:: WHAT YOU HAVE TO DO ::
Pull out each line of the data below that contains the string "screenshot", and copy those lines without changes.

:: THE DATA ::
-- -- --
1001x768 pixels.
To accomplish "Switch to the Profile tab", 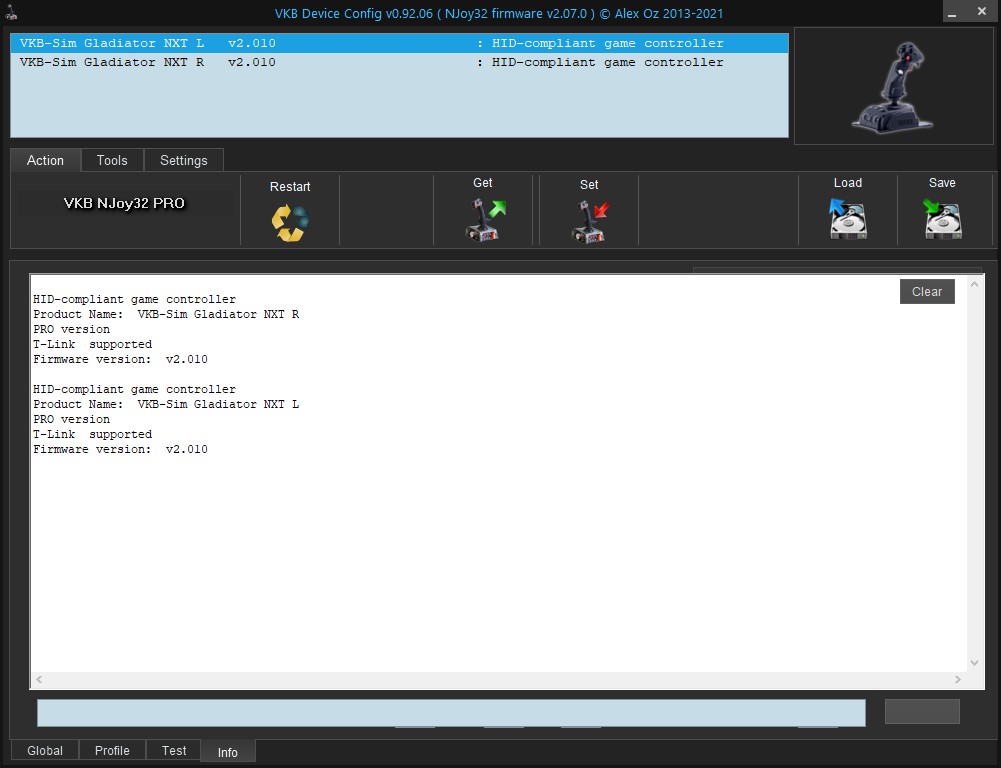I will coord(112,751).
-- -- --
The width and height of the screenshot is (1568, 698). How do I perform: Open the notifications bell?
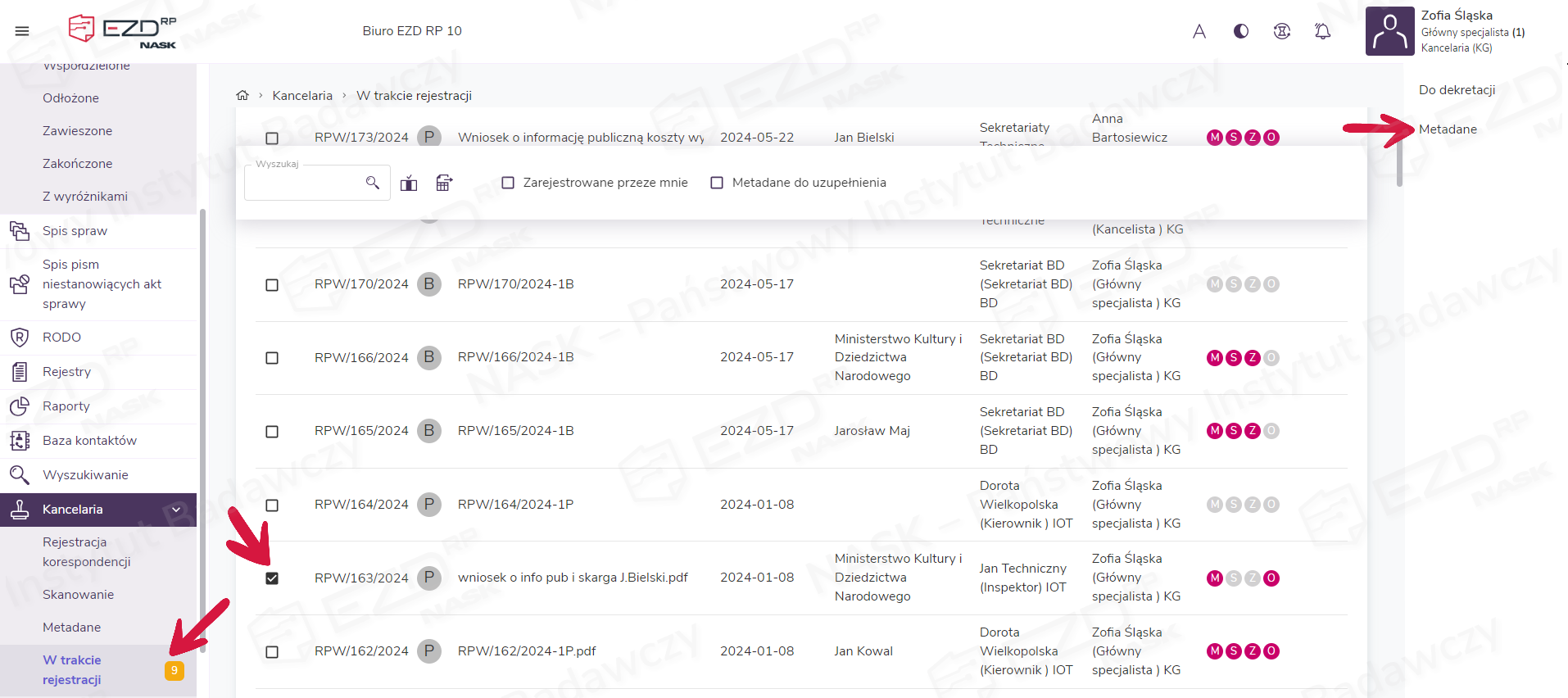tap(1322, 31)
-- -- --
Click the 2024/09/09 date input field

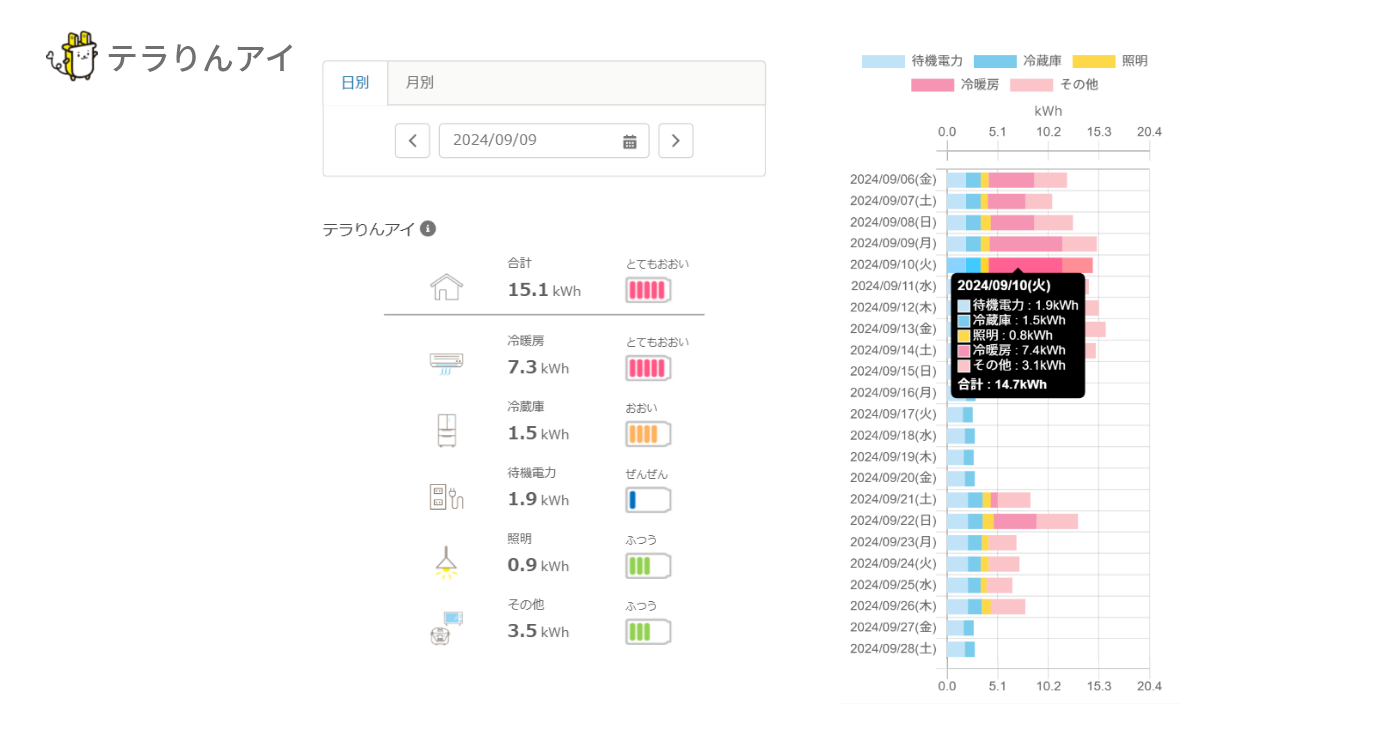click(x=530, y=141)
-- -- --
:: RESPONSE FOR THIS EXERCISE ::
The width and height of the screenshot is (1568, 698). How do I perform: Open the notifications bell?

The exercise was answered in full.